### Problem statement:
Reproduce each of the entries that follow, exactly.

◇ ◇ ◇ ◇

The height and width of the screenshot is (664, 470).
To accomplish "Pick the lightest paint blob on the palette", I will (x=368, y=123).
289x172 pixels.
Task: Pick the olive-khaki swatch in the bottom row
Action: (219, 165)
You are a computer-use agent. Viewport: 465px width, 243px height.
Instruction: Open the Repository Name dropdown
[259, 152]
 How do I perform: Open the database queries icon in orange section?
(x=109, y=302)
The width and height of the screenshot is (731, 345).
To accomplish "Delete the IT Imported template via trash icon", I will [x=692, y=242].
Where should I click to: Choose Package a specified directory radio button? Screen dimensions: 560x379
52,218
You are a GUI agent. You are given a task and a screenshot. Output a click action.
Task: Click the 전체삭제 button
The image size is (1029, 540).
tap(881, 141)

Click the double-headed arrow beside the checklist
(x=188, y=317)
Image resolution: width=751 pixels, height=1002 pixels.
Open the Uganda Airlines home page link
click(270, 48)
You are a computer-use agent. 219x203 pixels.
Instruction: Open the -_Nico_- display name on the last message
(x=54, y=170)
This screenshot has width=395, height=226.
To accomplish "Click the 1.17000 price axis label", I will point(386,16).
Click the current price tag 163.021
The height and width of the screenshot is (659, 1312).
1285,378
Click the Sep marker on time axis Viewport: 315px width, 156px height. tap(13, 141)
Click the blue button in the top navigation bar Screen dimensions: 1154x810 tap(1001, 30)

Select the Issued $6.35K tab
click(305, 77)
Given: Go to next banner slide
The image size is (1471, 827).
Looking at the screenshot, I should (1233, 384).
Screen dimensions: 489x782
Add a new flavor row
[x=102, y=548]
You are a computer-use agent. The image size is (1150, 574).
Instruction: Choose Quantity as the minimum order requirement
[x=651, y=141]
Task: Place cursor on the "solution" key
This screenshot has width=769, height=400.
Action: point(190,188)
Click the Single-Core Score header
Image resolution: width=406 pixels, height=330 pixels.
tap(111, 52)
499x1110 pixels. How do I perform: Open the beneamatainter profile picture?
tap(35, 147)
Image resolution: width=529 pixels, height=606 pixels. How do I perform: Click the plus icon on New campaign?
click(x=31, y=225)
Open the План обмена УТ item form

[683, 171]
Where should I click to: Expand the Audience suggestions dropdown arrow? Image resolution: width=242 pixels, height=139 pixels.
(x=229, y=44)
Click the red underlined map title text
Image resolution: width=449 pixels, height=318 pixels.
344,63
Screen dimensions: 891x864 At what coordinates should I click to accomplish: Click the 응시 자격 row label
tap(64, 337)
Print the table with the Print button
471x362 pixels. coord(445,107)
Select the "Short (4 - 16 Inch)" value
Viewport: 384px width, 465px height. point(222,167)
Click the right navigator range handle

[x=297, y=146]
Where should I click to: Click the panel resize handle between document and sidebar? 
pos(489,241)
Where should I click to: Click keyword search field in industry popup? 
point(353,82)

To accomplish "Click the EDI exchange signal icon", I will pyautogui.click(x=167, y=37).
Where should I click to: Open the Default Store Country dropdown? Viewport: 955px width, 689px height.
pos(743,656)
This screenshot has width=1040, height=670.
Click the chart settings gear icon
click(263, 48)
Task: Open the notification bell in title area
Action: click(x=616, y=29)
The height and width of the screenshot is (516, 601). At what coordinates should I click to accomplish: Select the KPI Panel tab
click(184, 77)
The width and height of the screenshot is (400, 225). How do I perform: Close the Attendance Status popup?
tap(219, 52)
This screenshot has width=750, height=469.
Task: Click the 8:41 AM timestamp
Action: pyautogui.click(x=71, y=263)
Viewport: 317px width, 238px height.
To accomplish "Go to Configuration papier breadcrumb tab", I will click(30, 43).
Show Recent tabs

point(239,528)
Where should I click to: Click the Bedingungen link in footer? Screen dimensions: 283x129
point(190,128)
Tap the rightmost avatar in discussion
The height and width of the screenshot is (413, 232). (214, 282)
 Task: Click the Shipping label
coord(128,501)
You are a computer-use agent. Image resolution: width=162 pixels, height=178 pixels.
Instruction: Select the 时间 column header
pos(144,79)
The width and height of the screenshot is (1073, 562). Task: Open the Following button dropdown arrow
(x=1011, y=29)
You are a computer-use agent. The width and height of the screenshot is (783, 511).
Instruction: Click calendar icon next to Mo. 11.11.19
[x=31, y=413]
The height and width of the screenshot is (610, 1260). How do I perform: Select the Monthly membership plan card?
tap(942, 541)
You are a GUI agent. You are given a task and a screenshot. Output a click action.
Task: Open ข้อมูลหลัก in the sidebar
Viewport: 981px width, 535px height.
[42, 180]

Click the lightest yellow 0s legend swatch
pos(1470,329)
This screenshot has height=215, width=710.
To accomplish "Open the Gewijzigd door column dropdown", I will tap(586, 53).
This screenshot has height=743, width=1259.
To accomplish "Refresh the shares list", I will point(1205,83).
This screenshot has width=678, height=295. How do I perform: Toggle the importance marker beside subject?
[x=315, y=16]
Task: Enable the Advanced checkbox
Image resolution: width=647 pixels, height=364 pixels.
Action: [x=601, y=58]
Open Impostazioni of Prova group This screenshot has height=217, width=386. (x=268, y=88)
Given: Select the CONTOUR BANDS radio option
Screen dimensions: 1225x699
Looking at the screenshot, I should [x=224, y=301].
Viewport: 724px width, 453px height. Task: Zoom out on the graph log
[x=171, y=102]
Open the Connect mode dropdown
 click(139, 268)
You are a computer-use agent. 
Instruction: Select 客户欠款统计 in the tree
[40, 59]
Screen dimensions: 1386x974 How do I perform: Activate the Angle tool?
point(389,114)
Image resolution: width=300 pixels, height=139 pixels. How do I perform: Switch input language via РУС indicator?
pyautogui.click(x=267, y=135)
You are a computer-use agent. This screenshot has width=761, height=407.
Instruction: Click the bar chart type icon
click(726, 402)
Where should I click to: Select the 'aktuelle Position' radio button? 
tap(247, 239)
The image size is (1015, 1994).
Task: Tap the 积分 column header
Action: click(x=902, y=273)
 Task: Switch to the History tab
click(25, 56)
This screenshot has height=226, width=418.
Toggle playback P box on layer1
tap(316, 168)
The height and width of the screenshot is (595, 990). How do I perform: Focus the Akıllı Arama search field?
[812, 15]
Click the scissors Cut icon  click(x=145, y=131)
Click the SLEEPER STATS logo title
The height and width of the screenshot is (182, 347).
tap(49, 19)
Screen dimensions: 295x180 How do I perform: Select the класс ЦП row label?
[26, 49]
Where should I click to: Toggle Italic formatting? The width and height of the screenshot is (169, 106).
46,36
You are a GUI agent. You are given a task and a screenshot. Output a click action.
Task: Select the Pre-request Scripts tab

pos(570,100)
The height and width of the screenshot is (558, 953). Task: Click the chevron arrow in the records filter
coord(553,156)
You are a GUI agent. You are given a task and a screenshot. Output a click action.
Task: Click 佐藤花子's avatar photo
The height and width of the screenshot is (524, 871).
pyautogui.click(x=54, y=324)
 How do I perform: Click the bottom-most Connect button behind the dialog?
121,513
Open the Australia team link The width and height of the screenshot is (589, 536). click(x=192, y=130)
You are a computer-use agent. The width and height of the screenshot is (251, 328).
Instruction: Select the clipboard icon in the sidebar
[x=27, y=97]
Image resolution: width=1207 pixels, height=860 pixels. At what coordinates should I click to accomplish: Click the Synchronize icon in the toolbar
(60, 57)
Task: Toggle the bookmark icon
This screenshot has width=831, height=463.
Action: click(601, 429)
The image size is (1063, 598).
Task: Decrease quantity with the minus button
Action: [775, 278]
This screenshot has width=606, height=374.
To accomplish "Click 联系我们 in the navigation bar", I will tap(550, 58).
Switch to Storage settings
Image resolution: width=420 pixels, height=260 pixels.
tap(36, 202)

◇ ◇ ◇ ◇

### Solution:
The height and width of the screenshot is (664, 470).
To accomplish "Pick the lightest paint blob on the palette", I will (x=368, y=123).
289x172 pixels.
Task: Pick the olive-khaki swatch in the bottom row
Action: (219, 165)
You are a computer-use agent. Viewport: 465px width, 243px height.
Instruction: Open the Repository Name dropdown
[259, 152]
 How do I perform: Open the database queries icon in orange section?
(x=109, y=302)
The width and height of the screenshot is (731, 345).
To accomplish "Delete the IT Imported template via trash icon", I will [x=692, y=242].
Where should I click to: Choose Package a specified directory radio button? Screen dimensions: 560x379
52,218
You are a GUI agent. You are given a task and a screenshot. Output a click action.
Task: Click the 전체삭제 button
The image size is (1029, 540).
tap(881, 141)

Click the double-headed arrow beside the checklist
(x=188, y=317)
Image resolution: width=751 pixels, height=1002 pixels.
Open the Uganda Airlines home page link
click(270, 48)
You are a computer-use agent. 219x203 pixels.
Instruction: Open the -_Nico_- display name on the last message
(x=54, y=170)
This screenshot has width=395, height=226.
To accomplish "Click the 1.17000 price axis label", I will point(386,16).
Click the current price tag 163.021
The height and width of the screenshot is (659, 1312).
1285,378
Click the Sep marker on time axis Viewport: 315px width, 156px height. tap(13, 141)
Click the blue button in the top navigation bar Screen dimensions: 1154x810 tap(1001, 30)

Select the Issued $6.35K tab
click(305, 77)
Given: Go to next banner slide
The image size is (1471, 827).
Looking at the screenshot, I should (1233, 384).
Screen dimensions: 489x782
Add a new flavor row
[x=102, y=548]
You are a computer-use agent. The image size is (1150, 574).
Instruction: Choose Quantity as the minimum order requirement
[x=651, y=141]
Task: Place cursor on the "solution" key
This screenshot has width=769, height=400.
Action: point(190,188)
Click the Single-Core Score header
Image resolution: width=406 pixels, height=330 pixels.
tap(111, 52)
499x1110 pixels. How do I perform: Open the beneamatainter profile picture?
tap(35, 147)
Image resolution: width=529 pixels, height=606 pixels. How do I perform: Click the plus icon on New campaign?
click(x=31, y=225)
Open the План обмена УТ item form

[683, 171]
Where should I click to: Expand the Audience suggestions dropdown arrow? Image resolution: width=242 pixels, height=139 pixels.
(x=229, y=44)
Click the red underlined map title text
Image resolution: width=449 pixels, height=318 pixels.
344,63
Screen dimensions: 891x864 At what coordinates should I click to accomplish: Click the 응시 자격 row label
tap(64, 337)
Print the table with the Print button
471x362 pixels. coord(445,107)
Select the "Short (4 - 16 Inch)" value
Viewport: 384px width, 465px height. point(222,167)
Click the right navigator range handle

[x=297, y=146]
Where should I click to: Click the panel resize handle between document and sidebar? 
pos(489,241)
Where should I click to: Click keyword search field in industry popup? 
point(353,82)

To accomplish "Click the EDI exchange signal icon", I will pyautogui.click(x=167, y=37).
Where should I click to: Open the Default Store Country dropdown? Viewport: 955px width, 689px height.
pos(743,656)
This screenshot has width=1040, height=670.
Click the chart settings gear icon
click(263, 48)
Task: Open the notification bell in title area
Action: click(x=616, y=29)
The height and width of the screenshot is (516, 601). At what coordinates should I click to accomplish: Select the KPI Panel tab
click(184, 77)
The width and height of the screenshot is (400, 225). How do I perform: Close the Attendance Status popup?
tap(219, 52)
This screenshot has width=750, height=469.
Task: Click the 8:41 AM timestamp
Action: pyautogui.click(x=71, y=263)
Viewport: 317px width, 238px height.
To accomplish "Go to Configuration papier breadcrumb tab", I will click(30, 43).
Show Recent tabs

point(239,528)
Where should I click to: Click the Bedingungen link in footer? Screen dimensions: 283x129
point(190,128)
Tap the rightmost avatar in discussion
The height and width of the screenshot is (413, 232). (214, 282)
 Task: Click the Shipping label
coord(128,501)
You are a computer-use agent. Image resolution: width=162 pixels, height=178 pixels.
Instruction: Select the 时间 column header
pos(144,79)
The width and height of the screenshot is (1073, 562). Task: Open the Following button dropdown arrow
(x=1011, y=29)
You are a computer-use agent. The width and height of the screenshot is (783, 511).
Instruction: Click calendar icon next to Mo. 11.11.19
[x=31, y=413]
The height and width of the screenshot is (610, 1260). How do I perform: Select the Monthly membership plan card?
tap(942, 541)
You are a GUI agent. You are given a task and a screenshot. Output a click action.
Task: Open ข้อมูลหลัก in the sidebar
Viewport: 981px width, 535px height.
[42, 180]

Click the lightest yellow 0s legend swatch
pos(1470,329)
This screenshot has height=215, width=710.
To accomplish "Open the Gewijzigd door column dropdown", I will tap(586, 53).
This screenshot has height=743, width=1259.
To accomplish "Refresh the shares list", I will point(1205,83).
This screenshot has width=678, height=295. How do I perform: Toggle the importance marker beside subject?
[x=315, y=16]
Task: Enable the Advanced checkbox
Image resolution: width=647 pixels, height=364 pixels.
Action: [x=601, y=58]
Open Impostazioni of Prova group This screenshot has height=217, width=386. (x=268, y=88)
Given: Select the CONTOUR BANDS radio option
Screen dimensions: 1225x699
Looking at the screenshot, I should [x=224, y=301].
Viewport: 724px width, 453px height. Task: Zoom out on the graph log
[x=171, y=102]
Open the Connect mode dropdown
 click(139, 268)
You are a computer-use agent. 
Instruction: Select 客户欠款统计 in the tree
[40, 59]
Screen dimensions: 1386x974 How do I perform: Activate the Angle tool?
point(389,114)
Image resolution: width=300 pixels, height=139 pixels. How do I perform: Switch input language via РУС indicator?
pyautogui.click(x=267, y=135)
You are a computer-use agent. This screenshot has width=761, height=407.
Instruction: Click the bar chart type icon
click(726, 402)
Where should I click to: Select the 'aktuelle Position' radio button? 
tap(247, 239)
The image size is (1015, 1994).
Task: Tap the 积分 column header
Action: click(x=902, y=273)
 Task: Switch to the History tab
click(25, 56)
This screenshot has height=226, width=418.
Toggle playback P box on layer1
tap(316, 168)
The height and width of the screenshot is (595, 990). How do I perform: Focus the Akıllı Arama search field?
[812, 15]
Click the scissors Cut icon  click(x=145, y=131)
Click the SLEEPER STATS logo title
The height and width of the screenshot is (182, 347).
tap(49, 19)
Screen dimensions: 295x180 How do I perform: Select the класс ЦП row label?
[26, 49]
Where should I click to: Toggle Italic formatting? The width and height of the screenshot is (169, 106).
46,36
You are a GUI agent. You are given a task and a screenshot. Output a click action.
Task: Select the Pre-request Scripts tab

pos(570,100)
The height and width of the screenshot is (558, 953). Task: Click the chevron arrow in the records filter
coord(553,156)
You are a GUI agent. You are given a task and a screenshot. Output a click action.
Task: Click 佐藤花子's avatar photo
The height and width of the screenshot is (524, 871).
pyautogui.click(x=54, y=324)
 How do I perform: Click the bottom-most Connect button behind the dialog?
121,513
Open the Australia team link The width and height of the screenshot is (589, 536). click(x=192, y=130)
You are a computer-use agent. The width and height of the screenshot is (251, 328).
Instruction: Select the clipboard icon in the sidebar
[x=27, y=97]
Image resolution: width=1207 pixels, height=860 pixels. At what coordinates should I click to accomplish: Click the Synchronize icon in the toolbar
(60, 57)
Task: Toggle the bookmark icon
This screenshot has width=831, height=463.
Action: click(601, 429)
The image size is (1063, 598).
Task: Decrease quantity with the minus button
Action: [775, 278]
This screenshot has width=606, height=374.
To accomplish "Click 联系我们 in the navigation bar", I will tap(550, 58).
Switch to Storage settings
Image resolution: width=420 pixels, height=260 pixels.
tap(36, 202)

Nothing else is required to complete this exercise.